A temple centered culture has more significance for social dynamics than perhaps the modern temple, the industrial estate. But then all arts and sciences could be moulded to bring out the eternal significance of liberation and freedom not only here but also beyond. If in the past the freedom was sought beyond because of its richness in infinite measure, in the present it has to be sought here for this too is the necessity in God’s Universe.

To Conclude,

Every philosophy as a view of reality entails a practical aspect. Some Philosophies deny a practical aspect for they affirm their ‘contemplative’ attitude as all-sufficient. They however accept a practical aspect for attaining the contemplative state and all social institutions are serviceable to engender this practical process or ethic to promote the theory of contemplation or dhyana or meditation which is said to promote the disengagement from Nature and promote liberation.

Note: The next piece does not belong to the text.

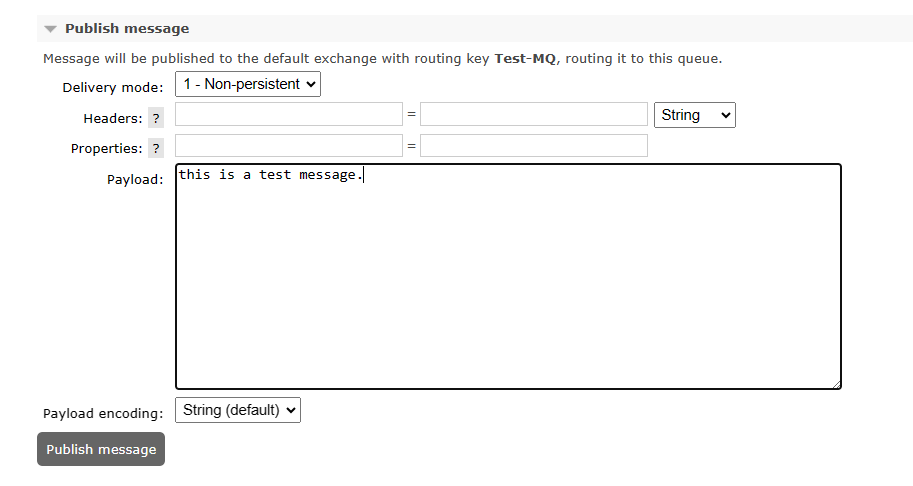Focus the Properties name input field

There are others who hold that after one attains a philosophy the practical may be said to be the consequence of the theory. It is the technique or art that expresses the freedom-this is the concrete freedom, a freedom in and not a freedom from, a freedom in and though. Society as a vale of soul making is one view, society as the ksetra of freedom or gnostic yoga is another. They however are not contradictory though both cannot be practiced by the same person. The individuality of any individual lies in his different fitness or adhikara.

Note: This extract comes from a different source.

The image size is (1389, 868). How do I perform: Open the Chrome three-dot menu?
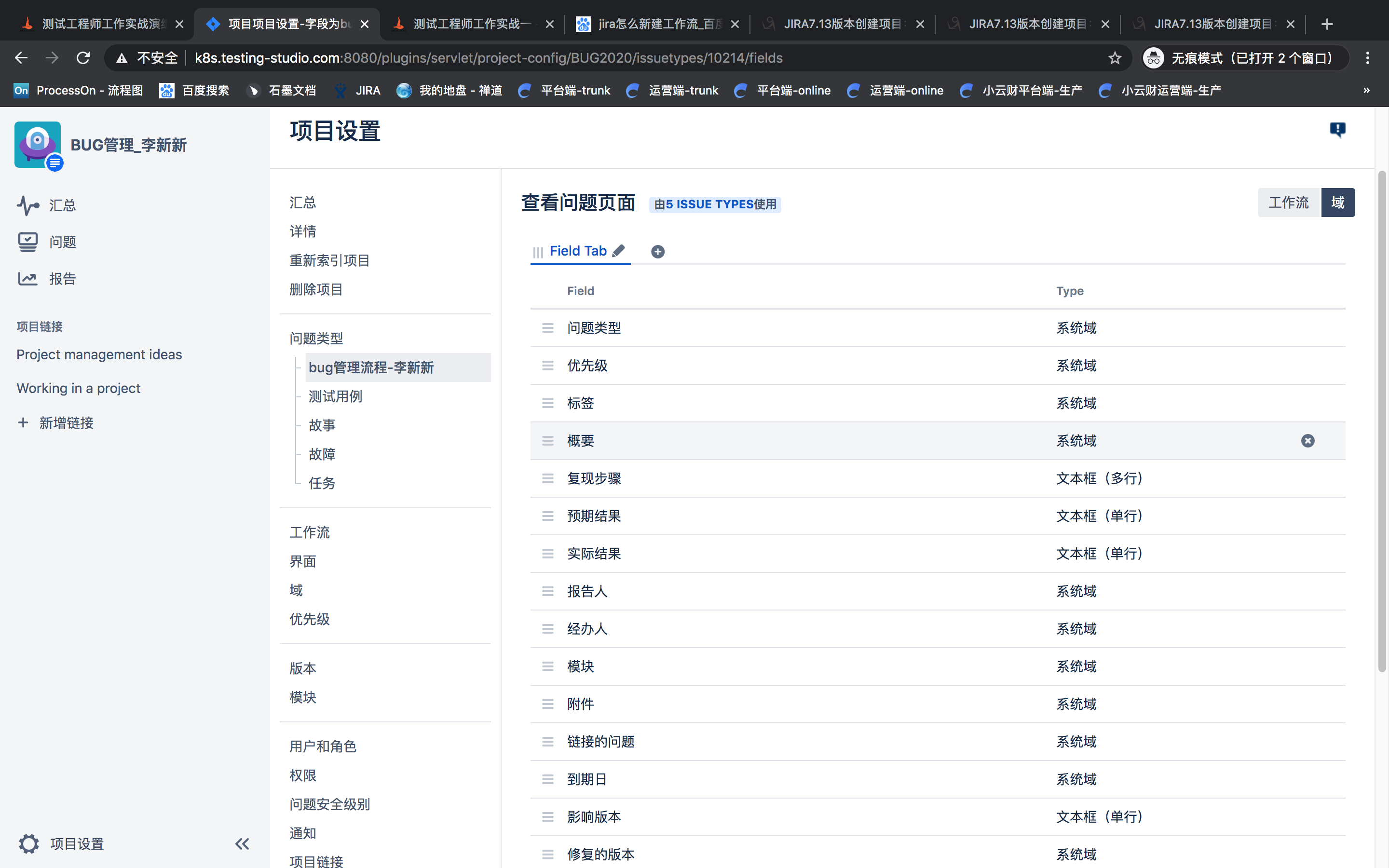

The self-finding of this adhikara is very difficult at the early stages. The social organization in ancient times did provide guide lines. Since that organization has undergone sea changes what is needed is a rethinking on institutions today all over the world. Vedanta has shown three major lines, the pluralistic, absolutistic and the organistic and they could be synthesized where there is a will towards freedom and flexibility.

Social meliorism and humanistic work was said to be canalized towards spiritual upliftment of the individuals comprising the society or community by the sannyasi leaders-leaders who have arrived at the vrddha or maturity or old age having renounced personal attachments of all kinds. In one sense they are said to have renounced artha, wealth and power, kama, desire for progeny or love of them, and have taken to the way of dharma, righteousness completely, impersonally.

The Buddhist Monk was one who had dedicated himself to possessionlessness, who had shaken himself off from all social contact, but even he later on was asked to help every thing on its upward way. Compassion was the quality of the bhikku, a non-possessive compassion.

Jains also discarded society and social concerns were not theirs. Though all sannyasis in a sense were dependent on the lay society and prescribed duties for the householders to help these monks, sannyasins, avadhutas, bhikkus, they have been prescribed only the duty to live an unattached life of purest virtues of satya, ahimsa, aparigraha, asteya and brahmacarya and rigid observance of these, though they had also to renounce all lay duties of dharma.

In fact at one time and even now in certain sects, a Guru should be a Sannyasi-a renounced one. Svami Vivekananda held that they alone could carry out spirituality everywhere as torch bearers. Patriots also must be sannyasins dedicated to the winning of freedom, spiritually and morally.

Sri Ramanuja in his time had non-sannyasins as Gurus to preserve the spiritual work. He did permit sannyasa but he did insist on the non-sannyasi being equally fit to be a Guru to lead one on to the path of moksa. The gain was the Grhastha Guru was in sympathy with the Grhastha who has been a much maligned person. The temples were not only like the viharas for men sannyasins only but for all people of all asramas and all varnas and in some cases even for the avarnas. Sri Vaisnava sampradaya thus made a departure from the sannyasi-Guru governed society to install the householder lay spiritual man to be the Guru in a varnasrama Society. This change had far reaching consequences following from the omnipervasiveness of God and his five statuses of Icon, Antaryami Vibhava-Avatar, Vyuha and Para as enunciated by the Pancaratra Idea of God with which Sri Ramanuja’s philosophy of religion is fundamentally entwined.

It is not to be compared with the Protestantism of Europe which permitted their ministers to marry as against the Catholic view.